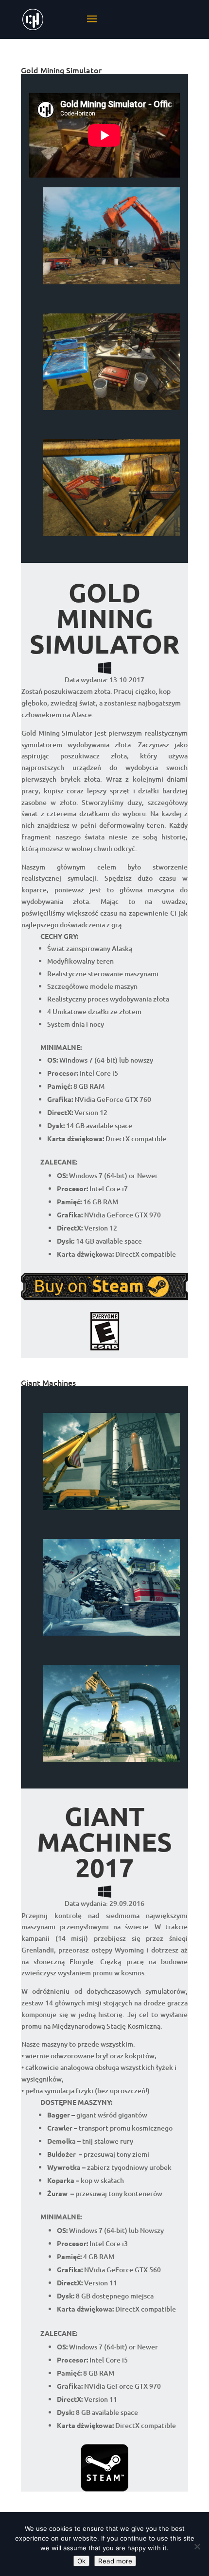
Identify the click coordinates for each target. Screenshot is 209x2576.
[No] (197, 2546)
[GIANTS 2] (111, 1635)
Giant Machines (48, 1382)
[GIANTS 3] (111, 1509)
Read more (115, 2561)
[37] (111, 409)
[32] (111, 284)
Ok (81, 2561)
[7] (111, 536)
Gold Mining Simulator (61, 70)
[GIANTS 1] (111, 1761)
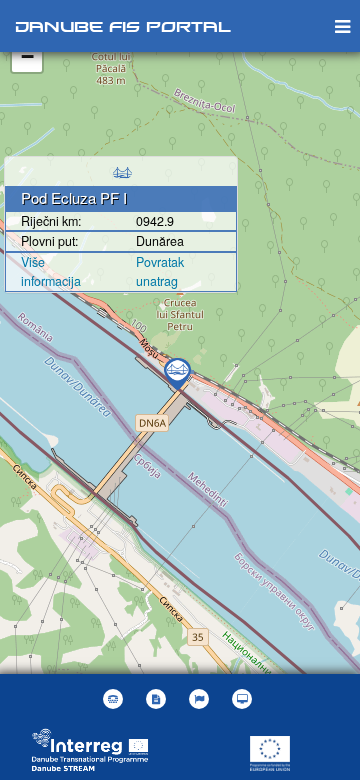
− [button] (27, 56)
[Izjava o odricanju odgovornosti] (158, 699)
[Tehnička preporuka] (244, 699)
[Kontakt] (115, 699)
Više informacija (51, 271)
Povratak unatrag (160, 271)
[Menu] (342, 25)
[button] (201, 699)
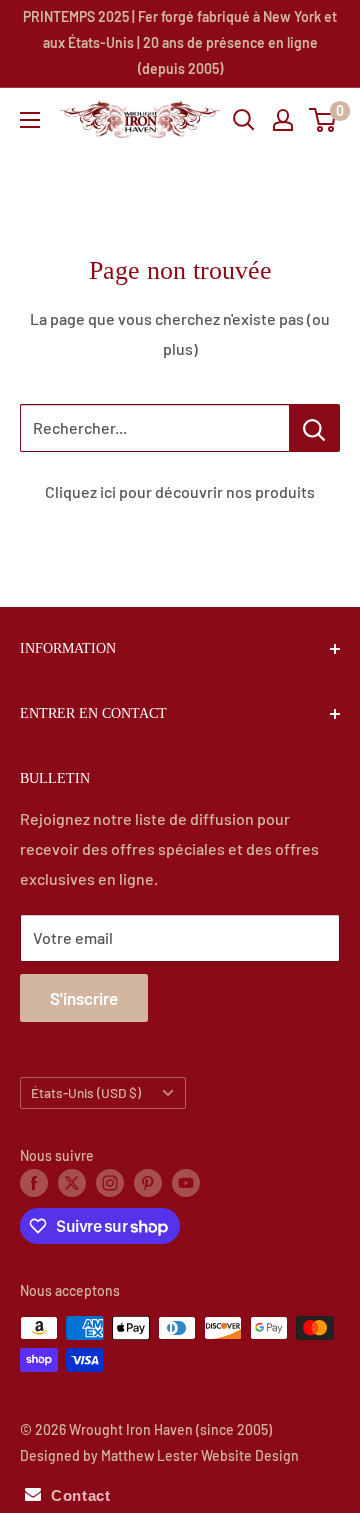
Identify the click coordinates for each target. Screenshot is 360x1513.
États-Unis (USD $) (86, 1092)
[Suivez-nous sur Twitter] (72, 1183)
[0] (323, 120)
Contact (75, 1495)
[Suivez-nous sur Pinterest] (148, 1183)
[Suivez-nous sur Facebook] (34, 1183)
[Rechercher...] (314, 428)
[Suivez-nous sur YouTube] (186, 1183)
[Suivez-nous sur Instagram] (110, 1183)
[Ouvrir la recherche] (244, 120)
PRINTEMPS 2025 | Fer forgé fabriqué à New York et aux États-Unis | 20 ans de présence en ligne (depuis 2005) (180, 42)
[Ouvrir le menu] (30, 120)
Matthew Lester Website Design (200, 1455)
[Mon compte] (283, 120)
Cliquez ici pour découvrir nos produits (180, 491)
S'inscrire (84, 998)
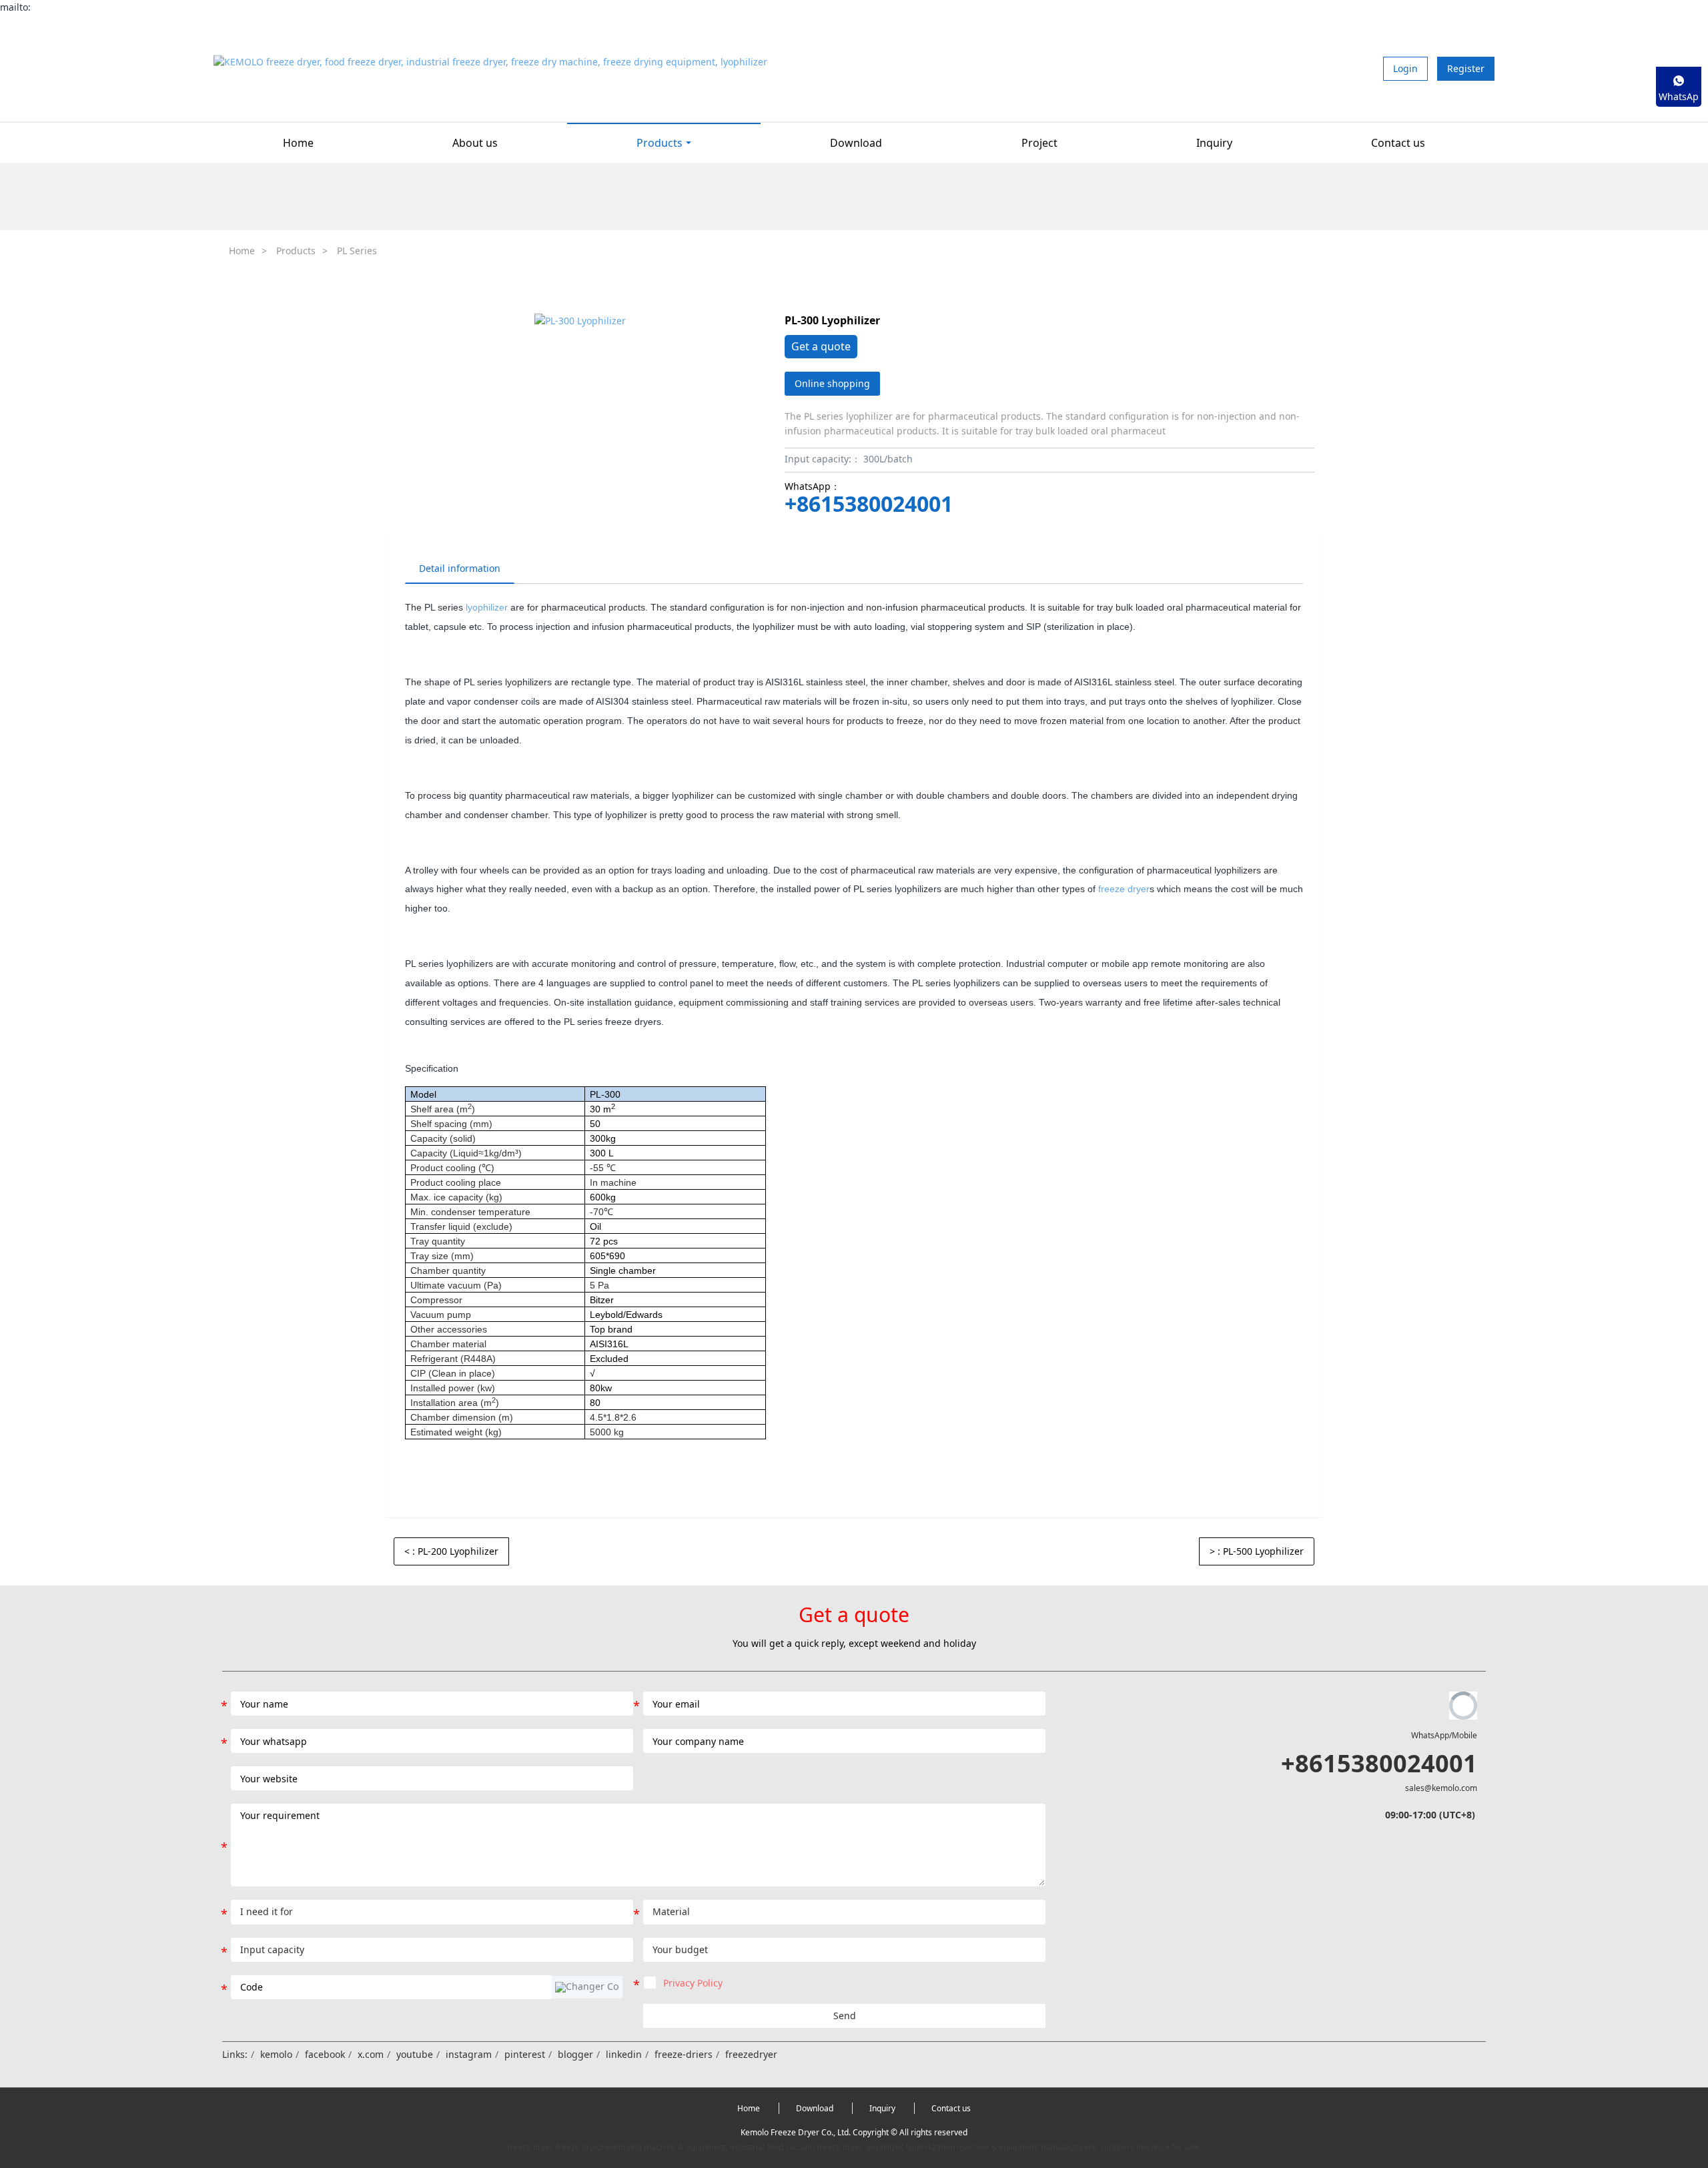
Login (1405, 68)
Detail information (459, 568)
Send (844, 2015)
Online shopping (832, 383)
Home (298, 142)
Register (1465, 68)
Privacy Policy (693, 1982)
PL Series (357, 250)
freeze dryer (1124, 888)
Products (296, 250)
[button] (587, 1987)
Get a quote (821, 346)
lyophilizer (487, 607)
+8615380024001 (869, 504)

** Instructions to follow **
Using the word "coordinates" as the filter, copy each matching line from the material.

** Solution **
Identify the click coordinates for each target. Screenshot is 209x2576.
Identify the click coordinates for each target. Screenshot is 360x1513.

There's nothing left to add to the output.